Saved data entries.
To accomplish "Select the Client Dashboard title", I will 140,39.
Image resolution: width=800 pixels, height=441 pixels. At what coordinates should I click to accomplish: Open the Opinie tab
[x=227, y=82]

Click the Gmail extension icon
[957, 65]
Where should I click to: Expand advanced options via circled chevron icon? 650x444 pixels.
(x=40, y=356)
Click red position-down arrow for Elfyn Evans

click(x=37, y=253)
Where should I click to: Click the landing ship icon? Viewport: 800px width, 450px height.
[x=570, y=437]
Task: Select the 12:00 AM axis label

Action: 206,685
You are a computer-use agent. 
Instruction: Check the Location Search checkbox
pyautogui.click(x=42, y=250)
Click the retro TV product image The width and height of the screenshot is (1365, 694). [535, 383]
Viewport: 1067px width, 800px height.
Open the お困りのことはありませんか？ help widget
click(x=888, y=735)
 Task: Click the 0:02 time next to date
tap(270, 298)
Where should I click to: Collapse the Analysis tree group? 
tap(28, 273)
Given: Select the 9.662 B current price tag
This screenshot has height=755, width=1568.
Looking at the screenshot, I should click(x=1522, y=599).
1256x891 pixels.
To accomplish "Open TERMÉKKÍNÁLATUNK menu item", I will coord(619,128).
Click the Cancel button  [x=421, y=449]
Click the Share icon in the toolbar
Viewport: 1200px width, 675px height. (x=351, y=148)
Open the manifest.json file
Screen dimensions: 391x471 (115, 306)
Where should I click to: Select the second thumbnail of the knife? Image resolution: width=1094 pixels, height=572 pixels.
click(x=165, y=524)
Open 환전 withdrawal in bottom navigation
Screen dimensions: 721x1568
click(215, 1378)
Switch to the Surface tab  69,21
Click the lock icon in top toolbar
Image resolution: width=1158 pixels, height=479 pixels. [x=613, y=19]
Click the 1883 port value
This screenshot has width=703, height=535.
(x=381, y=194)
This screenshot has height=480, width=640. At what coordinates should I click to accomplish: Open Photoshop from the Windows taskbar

Exercise aim. Each line above with the word "will" must be returned.

Solution to the problem.
To accomplish "Select the Client Dashboard title", I will 140,39.
To accomplish "Open TERMÉKKÍNÁLATUNK menu item", I will coord(619,128).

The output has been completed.